À compter des années 90’, l’effondrement du bloc soviétique donne place à une redistribution des cartes sur le continent européen. La bataille des idées étant gagnée, les valeurs défendues par le bloc occidental pouvaient désormais pleinement s’imposer. L’Union européenne définit dès 1993 une série de principes dits « Critères de Copenhague » qu’elle place comme condition préalable à toute nouvelle adhésion. Cette liste est renforcée lors du Conseil européen de Madrid en 1995 et comprend trois catégories de critères : l’aspect économique, l’acquis communautaire, ainsi que des exigences politiques. 

Au titre du critère politique, le pays candidat accepte d’assurer le respect de l’État de droit, qui implique dans son aspect formel, la séparation des pouvoirs, le respect de la légalité des normes édictées, ainsi que l’égalité de tous devant elles. Dans son aspect matériel, ce principe implique que l’ensemble des normes, ainsi que l’action des intitulions qu’elles sous-tendent, soit soumises aux respect des droits fondamentaux. Ce sont donc aujourd’hui vingt-sept Etats de l’Union qui ont préalablement accepté de se plier au respect des cette exigence politique, afin d’avoir accès au marché commun. L’Union aspire de fait à dépasser le cadre économique sur lequel elle s’est bâtie, et ses ambitions en la matière ne se limiteront pas à la seule Europe. 

Dès 1995 l’accord Lomé VI bis conclu avec les Etats d’Afrique, des Caraïbes et du Pacifique (ACP) contient une clause dite « droits de l’homme ». Cette disposition engage les parties au respect de l’Etat de droit, et vient lier le maintien de l’accord économique au respect de celle-ci. 

Mais face aux critiques qui seront opposées à l’Union européenne, en raison de la menace que représente une telle possibilité d’interrompre l’exécution d’un traité, pour la sécurité juridique, 

l’Union renforcera son dispositif.
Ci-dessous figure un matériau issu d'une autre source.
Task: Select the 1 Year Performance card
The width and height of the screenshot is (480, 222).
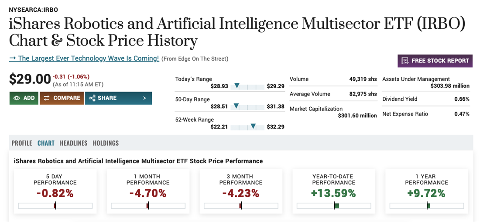Action: click(x=426, y=191)
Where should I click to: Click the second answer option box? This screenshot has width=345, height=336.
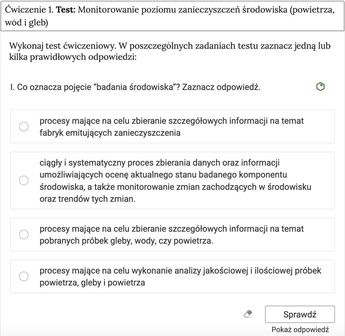[x=173, y=180]
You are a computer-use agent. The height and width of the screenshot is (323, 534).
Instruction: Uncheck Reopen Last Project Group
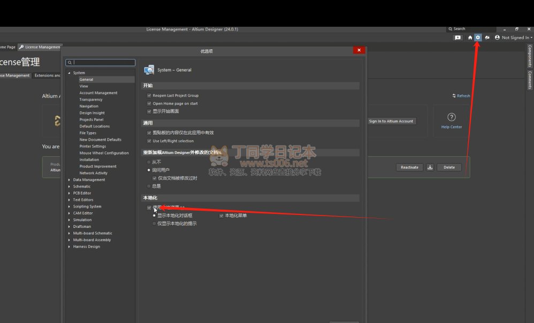tap(149, 96)
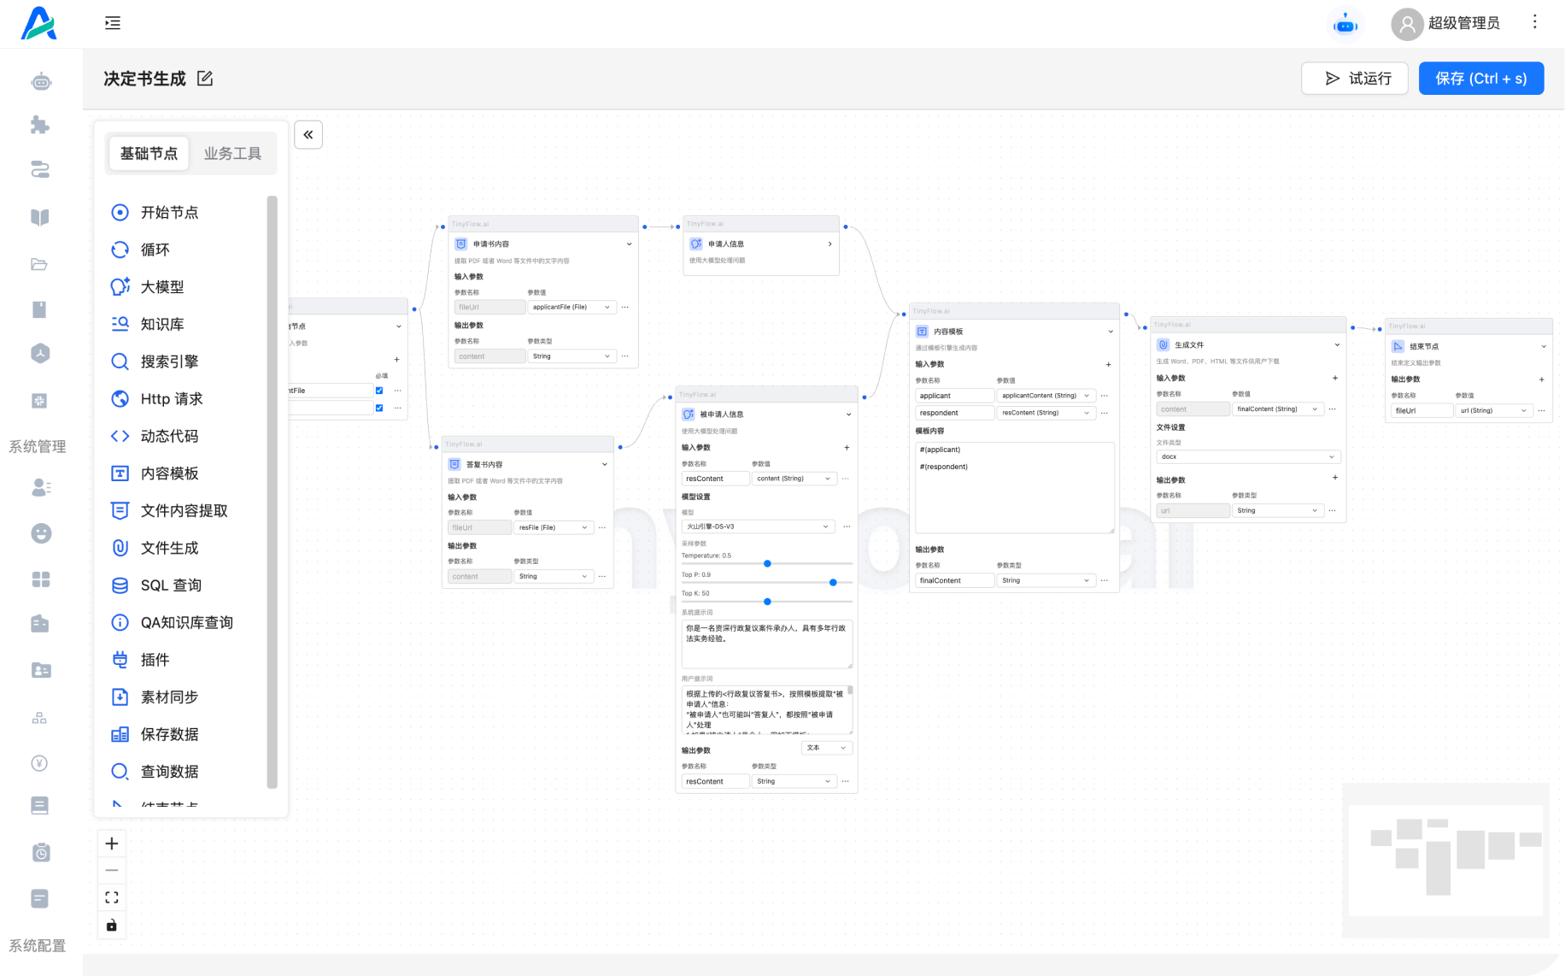Image resolution: width=1565 pixels, height=976 pixels.
Task: Pick the 文件内容提取 node item
Action: click(x=184, y=511)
Dès 2000, le nouvel accord signé à Cotonou entre l’Union européenne et les 79 États du groupe ACP, érige la clause «droit de l’homme» au rang « d’élément essentiel » de celui-ci. Une modification sémantique qui n’est pas sans intérêt juridique et pratique, car le terme « d’élément essentiel » permet ainsi à l’Union de se mettre en conformité avec les règles de droit international. 

En premier lieu desquelles, la Convention de Vienne de 1969 sur le droit des traités qui fait office de loi en la matière, et qui exige qu’un élément occupe a minima une telle importance pour que sa violation puisse donner lieu à la suspension d’un accord. La continuité économique avec les Etats tiers est dès lors explicitement reliée à des conditions politiques, et il semble que désormais ce soit aussi le cas avec les Etats membres.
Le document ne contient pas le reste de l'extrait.